[Written request 1]
Could you reproduce the Snowflake notebook code from "# ML packages" up to and including "iris = datasets.load_iris()"?
[Written request 2]
Can you continue the Snowflake notebook code, picking up after its final line?

[Text excerpt]
* * * * * * * * *
In [None]:
# Import python packages
import streamlit as st
import pandas as pd

# We can also use Snowpark for our analyses!
from snowflake.snowpark.context import get_active_session
session = get_active_session()


In [None]:
from snowflake.ml.modeling.ensemble import RandomForestClassifier
from snowflake.ml.modeling import metrics as snowml_metrics
from snowflake.ml.feature_store import FeatureStore, FeatureView, Entity, CreationMode
from snowflake.ml.registry import registry
from snowflake.ml._internal.utils import identifier

# ML packages  
from sklearn.model_selection import train_test_split
from sklearn.preprocessing import StandardScaler, OrdinalEncoder
from sklearn.compose import ColumnTransformer
from sklearn.pipeline import Pipeline
from sklearn.metrics import f1_score
from xgboost import XGBClassifier

In [None]:
import pandas as pd
from sklearn import datasets

iris = datasets.load_iris()
* * * * * * * * *
[Data shown]
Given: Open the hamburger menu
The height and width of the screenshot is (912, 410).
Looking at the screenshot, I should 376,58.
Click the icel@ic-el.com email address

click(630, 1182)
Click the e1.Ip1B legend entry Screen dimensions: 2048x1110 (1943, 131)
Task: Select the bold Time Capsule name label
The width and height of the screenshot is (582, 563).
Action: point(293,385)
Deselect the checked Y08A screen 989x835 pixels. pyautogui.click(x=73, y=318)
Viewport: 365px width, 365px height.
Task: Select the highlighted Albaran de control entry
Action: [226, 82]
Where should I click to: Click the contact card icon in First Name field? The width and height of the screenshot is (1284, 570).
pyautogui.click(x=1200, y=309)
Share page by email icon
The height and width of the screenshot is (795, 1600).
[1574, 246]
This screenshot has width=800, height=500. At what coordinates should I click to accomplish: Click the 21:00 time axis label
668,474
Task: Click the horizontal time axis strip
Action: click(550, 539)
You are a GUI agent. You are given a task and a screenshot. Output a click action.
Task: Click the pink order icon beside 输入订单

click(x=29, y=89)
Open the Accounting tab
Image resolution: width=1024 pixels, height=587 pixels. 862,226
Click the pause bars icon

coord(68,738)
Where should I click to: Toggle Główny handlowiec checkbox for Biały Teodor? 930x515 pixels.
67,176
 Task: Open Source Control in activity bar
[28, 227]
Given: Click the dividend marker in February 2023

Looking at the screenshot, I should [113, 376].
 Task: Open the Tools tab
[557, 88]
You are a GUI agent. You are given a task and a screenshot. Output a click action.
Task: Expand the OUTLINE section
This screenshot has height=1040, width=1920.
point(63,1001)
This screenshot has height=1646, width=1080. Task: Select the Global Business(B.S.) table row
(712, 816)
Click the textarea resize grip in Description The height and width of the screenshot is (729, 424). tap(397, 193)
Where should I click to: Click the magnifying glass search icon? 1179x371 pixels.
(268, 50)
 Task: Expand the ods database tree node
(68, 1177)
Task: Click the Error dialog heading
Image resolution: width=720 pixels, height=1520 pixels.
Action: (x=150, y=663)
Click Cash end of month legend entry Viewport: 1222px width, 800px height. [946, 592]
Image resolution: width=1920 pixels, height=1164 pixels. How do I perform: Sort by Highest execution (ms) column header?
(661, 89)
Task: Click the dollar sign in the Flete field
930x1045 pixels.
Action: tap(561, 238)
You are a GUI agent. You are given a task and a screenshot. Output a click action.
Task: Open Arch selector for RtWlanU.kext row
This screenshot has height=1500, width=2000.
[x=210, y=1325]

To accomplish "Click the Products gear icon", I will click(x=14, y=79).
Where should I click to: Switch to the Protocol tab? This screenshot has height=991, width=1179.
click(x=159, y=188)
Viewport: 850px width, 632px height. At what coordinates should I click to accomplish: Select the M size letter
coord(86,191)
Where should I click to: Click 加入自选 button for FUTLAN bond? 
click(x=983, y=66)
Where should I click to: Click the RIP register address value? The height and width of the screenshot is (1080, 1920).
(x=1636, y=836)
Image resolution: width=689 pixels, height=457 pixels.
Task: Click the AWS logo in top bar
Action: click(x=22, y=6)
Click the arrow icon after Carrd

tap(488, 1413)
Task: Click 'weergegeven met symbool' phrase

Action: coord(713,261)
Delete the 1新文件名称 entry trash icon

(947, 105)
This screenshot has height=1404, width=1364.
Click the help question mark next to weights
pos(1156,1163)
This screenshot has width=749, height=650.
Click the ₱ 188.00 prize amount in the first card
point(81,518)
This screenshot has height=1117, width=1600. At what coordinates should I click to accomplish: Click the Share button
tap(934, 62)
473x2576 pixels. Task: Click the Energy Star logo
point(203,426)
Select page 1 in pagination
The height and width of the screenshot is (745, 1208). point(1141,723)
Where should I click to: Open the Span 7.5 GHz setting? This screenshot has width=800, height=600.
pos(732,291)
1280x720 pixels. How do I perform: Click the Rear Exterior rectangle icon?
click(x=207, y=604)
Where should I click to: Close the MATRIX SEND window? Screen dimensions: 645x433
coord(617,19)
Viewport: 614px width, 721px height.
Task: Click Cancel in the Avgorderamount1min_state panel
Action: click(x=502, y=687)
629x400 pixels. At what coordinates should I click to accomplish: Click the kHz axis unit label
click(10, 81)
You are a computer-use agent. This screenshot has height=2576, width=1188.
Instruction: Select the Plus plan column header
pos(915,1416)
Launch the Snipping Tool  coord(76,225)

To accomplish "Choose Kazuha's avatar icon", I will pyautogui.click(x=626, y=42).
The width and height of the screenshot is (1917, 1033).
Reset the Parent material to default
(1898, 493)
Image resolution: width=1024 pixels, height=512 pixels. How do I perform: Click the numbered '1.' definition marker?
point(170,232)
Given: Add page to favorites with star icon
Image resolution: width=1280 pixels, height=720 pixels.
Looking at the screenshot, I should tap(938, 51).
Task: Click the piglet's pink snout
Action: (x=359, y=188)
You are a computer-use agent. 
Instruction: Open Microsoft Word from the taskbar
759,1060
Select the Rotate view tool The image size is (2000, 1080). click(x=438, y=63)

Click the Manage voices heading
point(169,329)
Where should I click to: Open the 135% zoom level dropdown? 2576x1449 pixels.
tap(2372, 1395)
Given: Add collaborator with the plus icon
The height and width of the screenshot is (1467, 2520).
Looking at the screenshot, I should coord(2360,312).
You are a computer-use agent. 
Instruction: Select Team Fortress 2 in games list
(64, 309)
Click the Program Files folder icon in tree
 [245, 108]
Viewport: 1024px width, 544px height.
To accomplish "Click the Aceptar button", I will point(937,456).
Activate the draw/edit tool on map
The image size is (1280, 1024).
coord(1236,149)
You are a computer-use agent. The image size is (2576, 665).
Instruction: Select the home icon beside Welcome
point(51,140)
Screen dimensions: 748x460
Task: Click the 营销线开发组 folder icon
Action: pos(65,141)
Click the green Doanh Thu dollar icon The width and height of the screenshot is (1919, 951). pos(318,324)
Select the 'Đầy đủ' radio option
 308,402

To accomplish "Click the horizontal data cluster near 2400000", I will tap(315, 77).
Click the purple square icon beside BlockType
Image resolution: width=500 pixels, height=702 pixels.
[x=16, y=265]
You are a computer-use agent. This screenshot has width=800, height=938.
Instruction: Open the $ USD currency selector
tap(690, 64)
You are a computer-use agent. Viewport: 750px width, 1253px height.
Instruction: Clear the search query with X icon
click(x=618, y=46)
* * * * * * * * *
[Final result 1]
# ML packages  
from sklearn.model_selection import train_test_split
from sklearn.preprocessing import StandardScaler, OrdinalEncoder
from sklearn.compose import ColumnTransformer
from sklearn.pipeline import Pipeline
from sklearn.metrics import f1_score
from xgboost import XGBClassifier

In [None]:
import pandas as pd
from sklearn import datasets

iris = datasets.load_iris()

[Final result 2]
df_iris = pd.DataFrame(iris.data, columns=['SEP_LEN','SEP_WIDTH','PET_LEN','PET_WIDTH'])
df_iris['IRIS_TYPE'] = iris.target
df_iris = df_iris[df_iris['IRIS_TYPE'] != 2]
df_iris

In [None]:
from datetime import datetime, timedelta
# Function to add an artificial timestamp
def add_timestamp(df, start_date):
    df_copy = df.copy()
    num_rows = len(df_copy)
    timestamps = [start_date + timedelta(minutes=i) for i in range(num_rows)]
    df_copy['DUMMY_TS'] = timestamps
    return df_copy

# Create three different snapshots with different timestamps
df1 = add_timestamp(df_iris, datetime(2023, 1, 1, 10, 0, 0))
df2 = add_timestamp(df_iris, datetime(2023, 1, 1, 11, 0, 0))
df3 = add_timestamp(df_iris, datetime(2023, 1, 1, 12, 0, 0))

# Concatenate the DataFrames
df_evolving = pd.concat([df1, df2, df3], ignore_index=True)

# Remove the DUMMY_TS column before upload to avoid type issues
df_upload = df_evolving.drop('DUMMY_TS', axis=1)

# Create table without timestamp column first
table_name = "IRIS_EVOLVING_DATA"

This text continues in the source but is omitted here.